Como oportunizar o acesso de alunos com Síndrome de Asperger ao ensino superior

A Síndrome de Asperger se enquadra no bojo do Transtorno do Espectro Autista (APA, 2013) e está relacionada às alterações qualitativas na interação social, interesses restritos, sensibilidade a mudanças e rotinas, além de déficits de comunicação. As dificuldades ou limitações relacionadas à comunicação dizem respeito às inadequações de respostas em conversas, à inabilidade em interpretar sentidos e significados tanto nas relações não-verbais como na interpretação de textos.

Em 2011, pela primeira vez, foram incluídas as categorias de Autismo infantil, Síndrome de Asperger e Transtorno Desintegrativo da Infância no Censo da Educação Superior de 2011 (MEC/INEP, 2013).

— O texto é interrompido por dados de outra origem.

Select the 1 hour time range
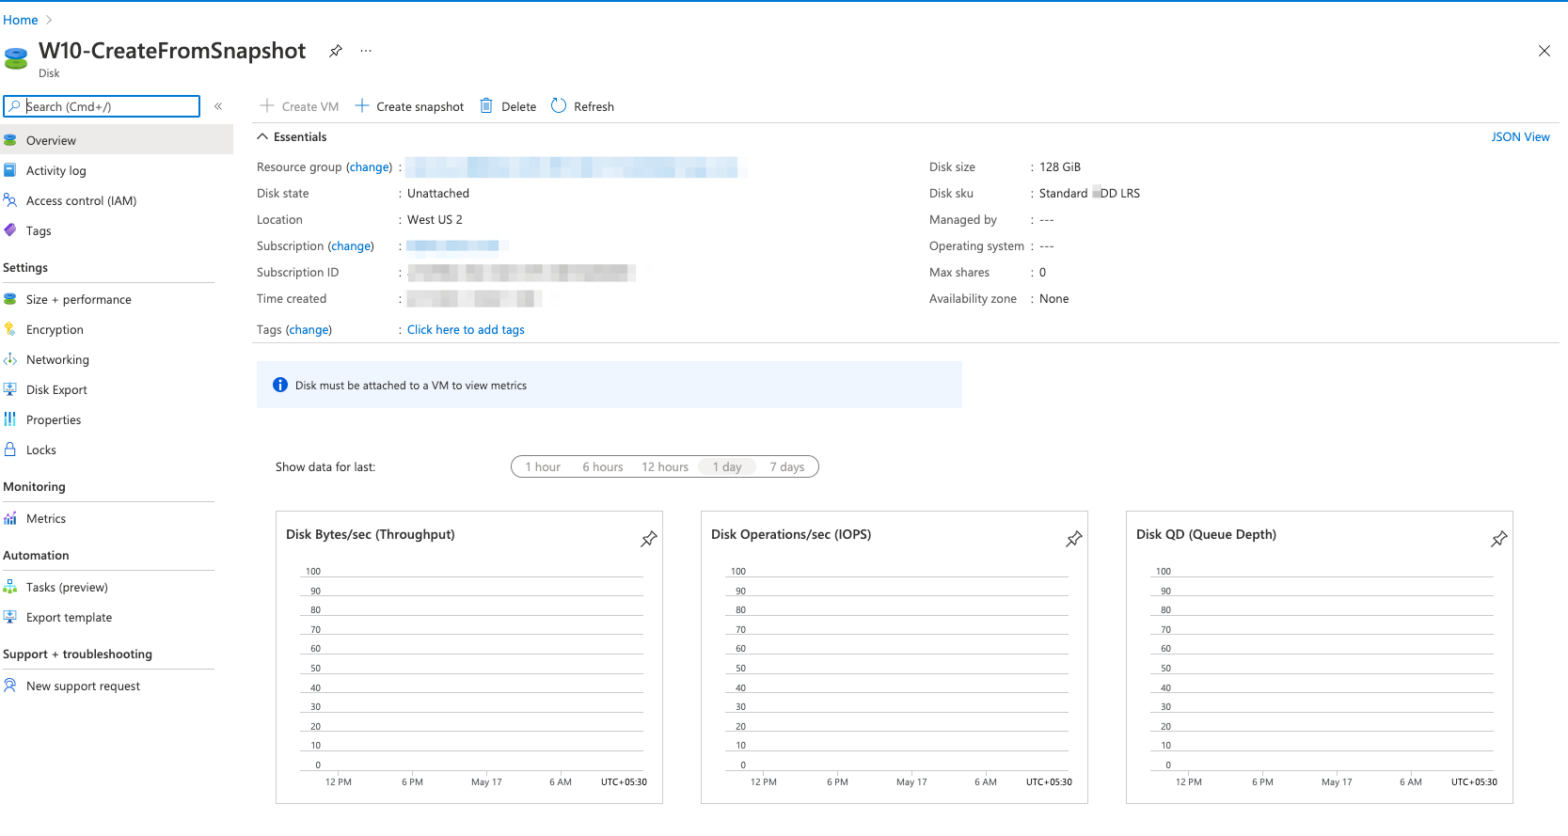 (543, 467)
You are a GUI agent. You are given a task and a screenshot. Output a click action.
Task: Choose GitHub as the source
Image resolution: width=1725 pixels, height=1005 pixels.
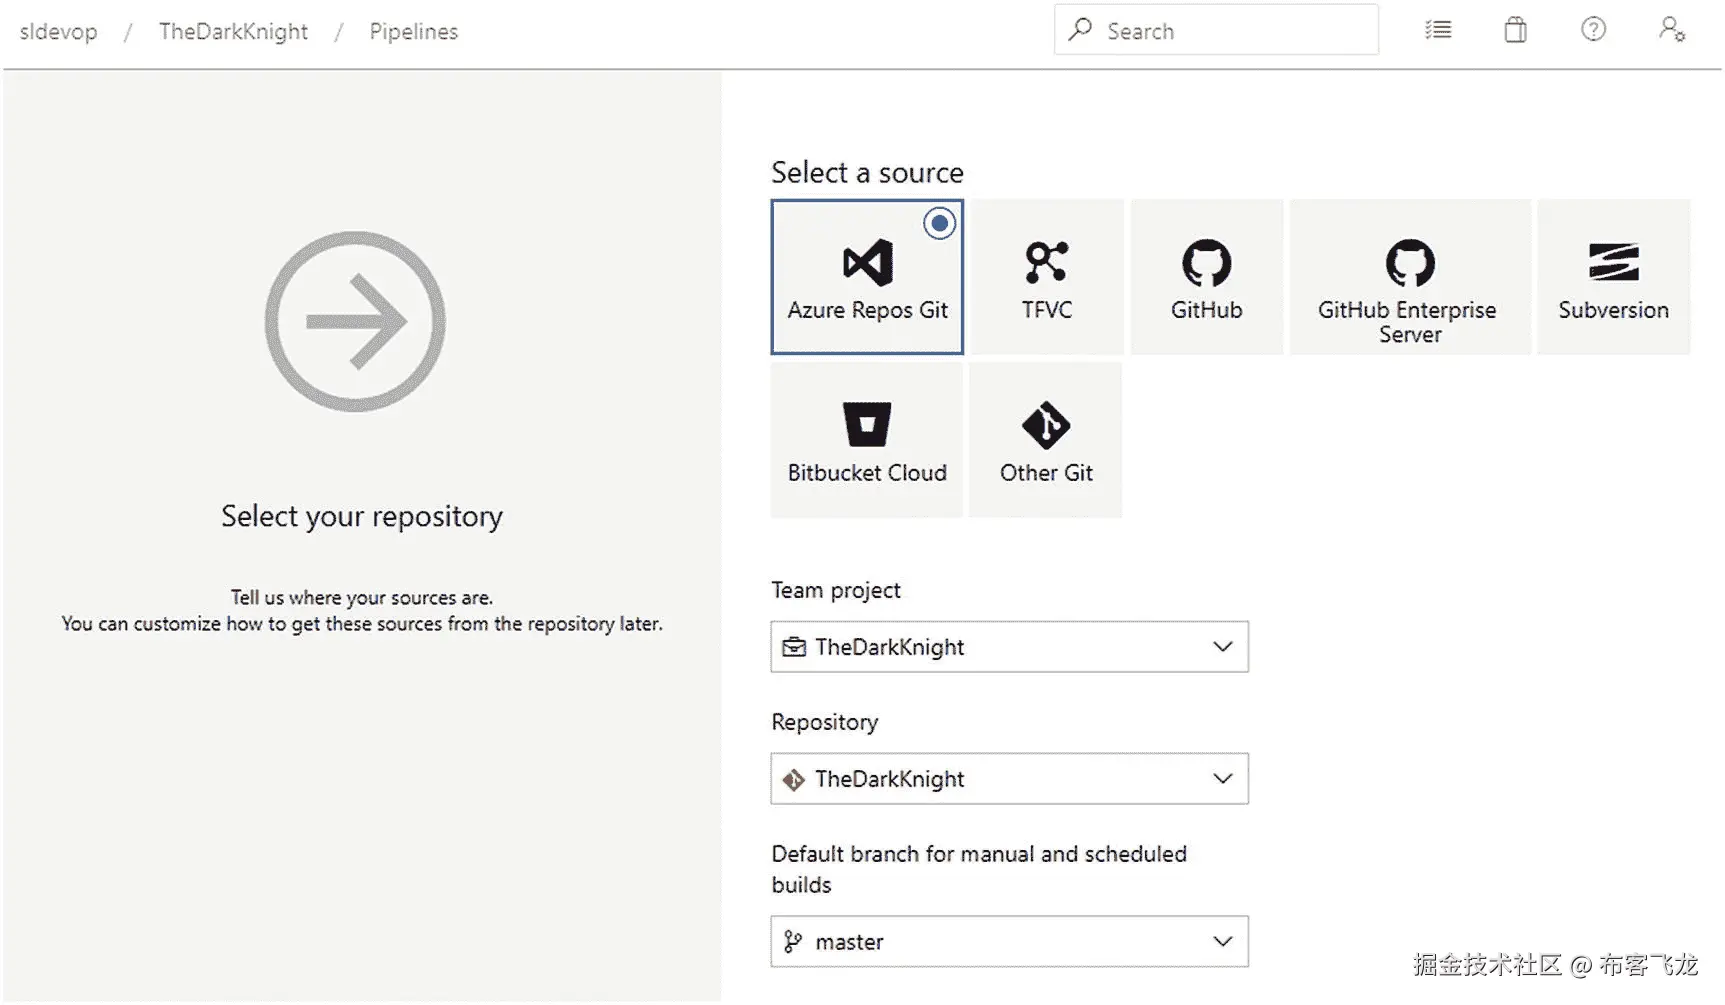coord(1206,263)
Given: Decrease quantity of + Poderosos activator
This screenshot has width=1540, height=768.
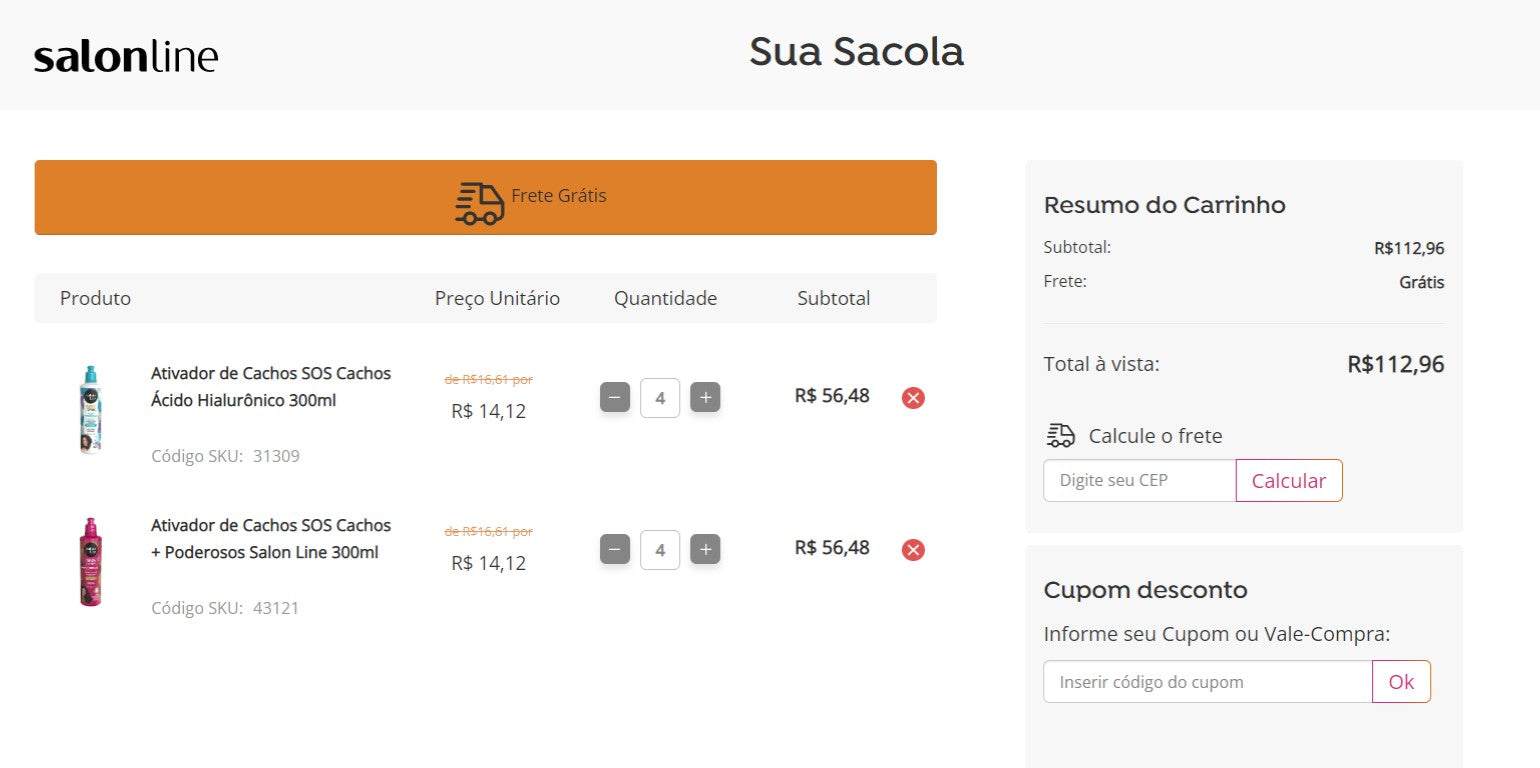Looking at the screenshot, I should [615, 550].
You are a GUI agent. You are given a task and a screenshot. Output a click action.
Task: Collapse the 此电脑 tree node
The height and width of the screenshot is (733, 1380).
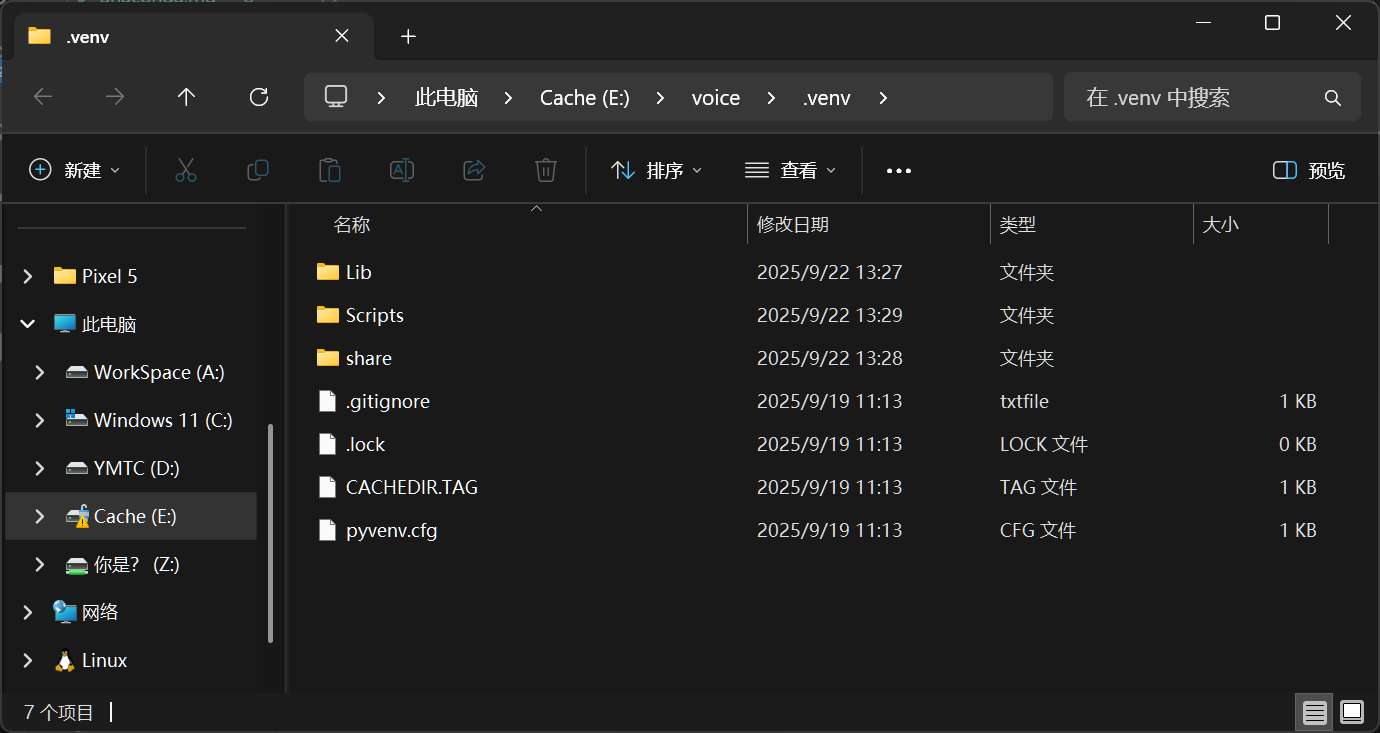[27, 324]
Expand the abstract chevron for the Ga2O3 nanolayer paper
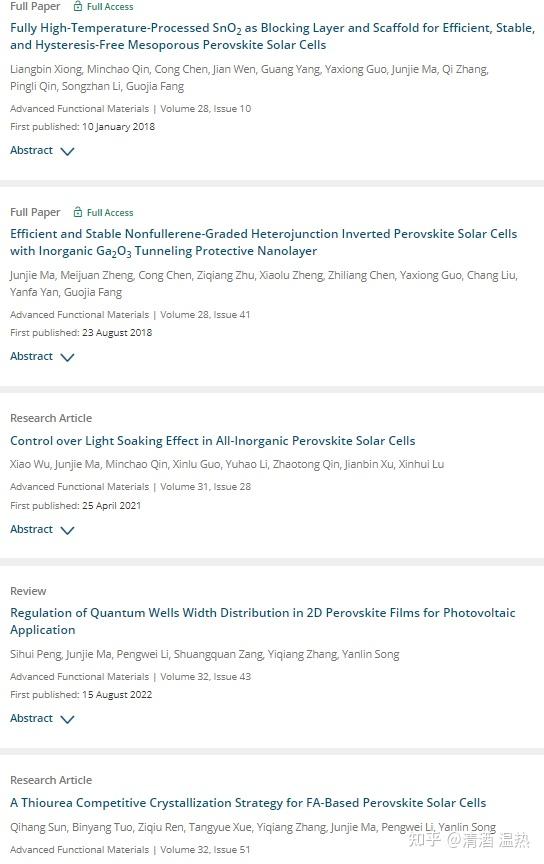Image resolution: width=544 pixels, height=864 pixels. click(67, 357)
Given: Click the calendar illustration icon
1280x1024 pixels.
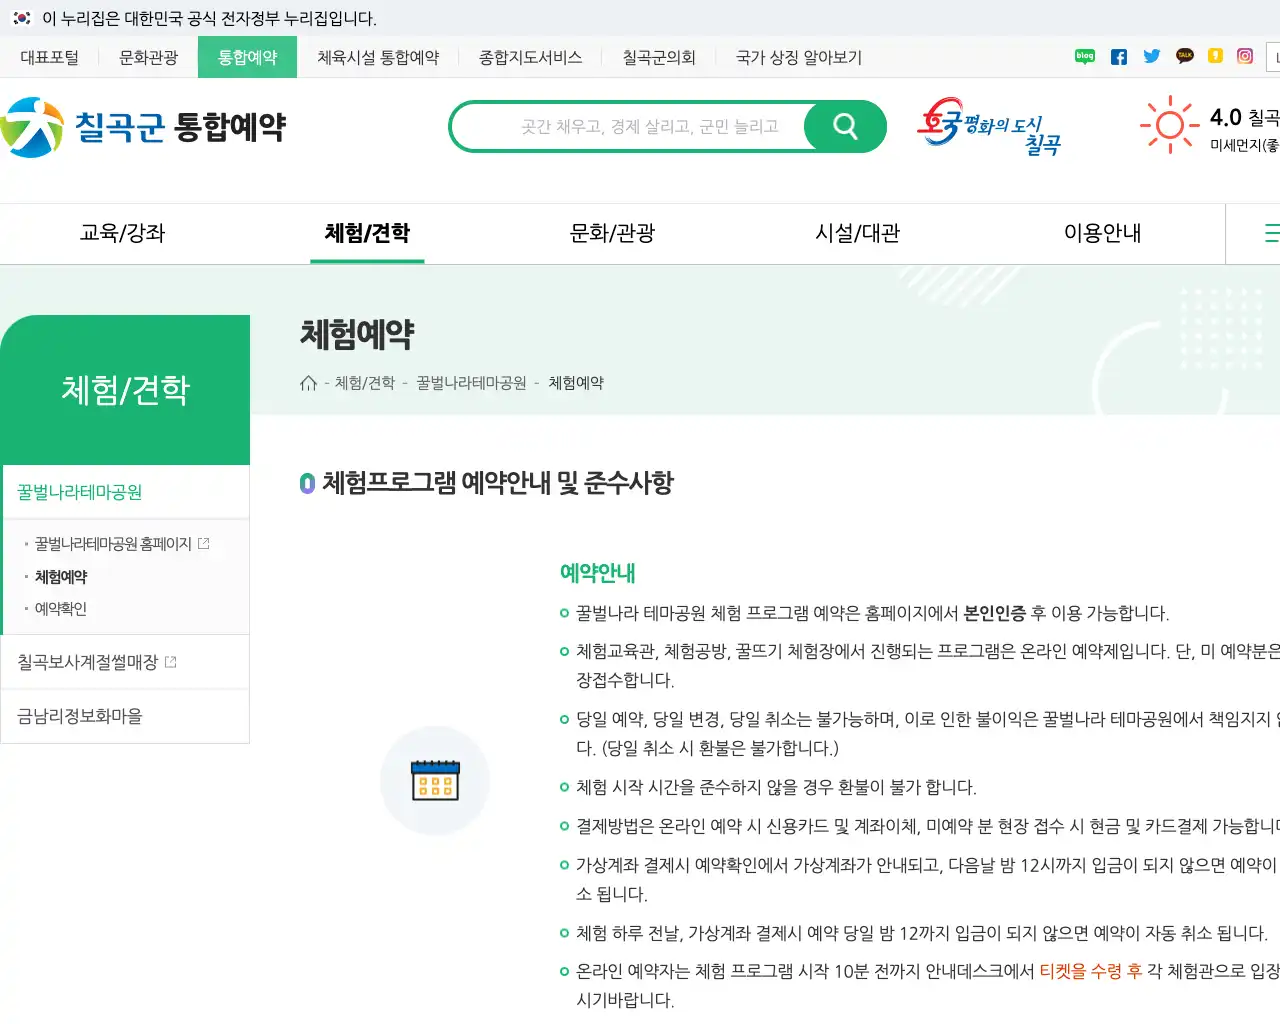Looking at the screenshot, I should pos(434,781).
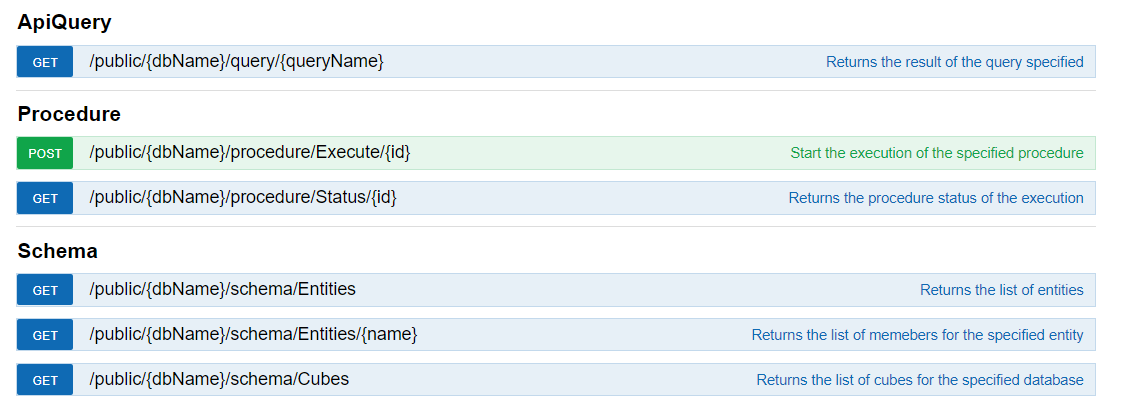Click the GET badge for query/{queryName}
This screenshot has width=1121, height=416.
coord(45,62)
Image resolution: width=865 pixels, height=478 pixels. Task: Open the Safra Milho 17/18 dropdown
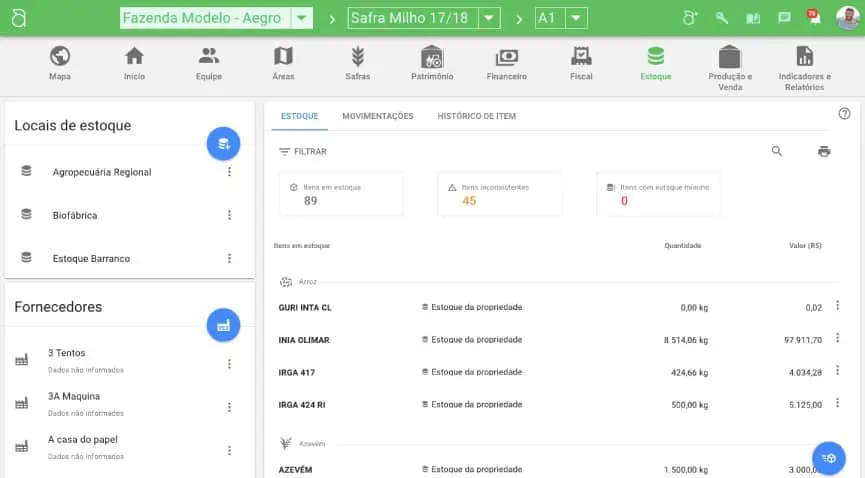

Apesar da nova nomenclatura se remeter ao TEA, os Censos ainda utilizam categorias anteriores e, por isso, destacamos a Síndrome de Asperger neste texto.

Assim, com relação à permanência do aluno com TEA na educação básica e sua transição para o ensino superior, percebe-se que vem acontecendo de forma contínua, mesmo que discreta. Os números dizem respeito àqueles que se autodeclararam com os respectivos diagnósticos. Entretanto, supõe-se que o número de matriculados com TEA deva ser maior.

 

Censo/Ano Número de matriculados com TEA
2011 137
2012 300
2015 442
2016 591
2017* 980
Fonte:  Orrú (2019); *MEC/INEP (2018)

Direito à educação

O Brasil possui um acervo legislativo e orientador importante em prol da inclusão da pessoa com deficiência. A Convenção sobre os Direitos das Pessoas com Deficiência (CDPD, ONU, 2006) é o primeiro instrumento jurídico de nível internacional para a garantia e defesa dos direitos e proteção às pessoas com deficiência. Deixa claro que essa responsabilidade é de todos da sociedade civil e não somente dos Estados. Em seu artigo 24, estabelece que a educação é um direito básico e fundamental para o processo de qualificação e empregabilidade.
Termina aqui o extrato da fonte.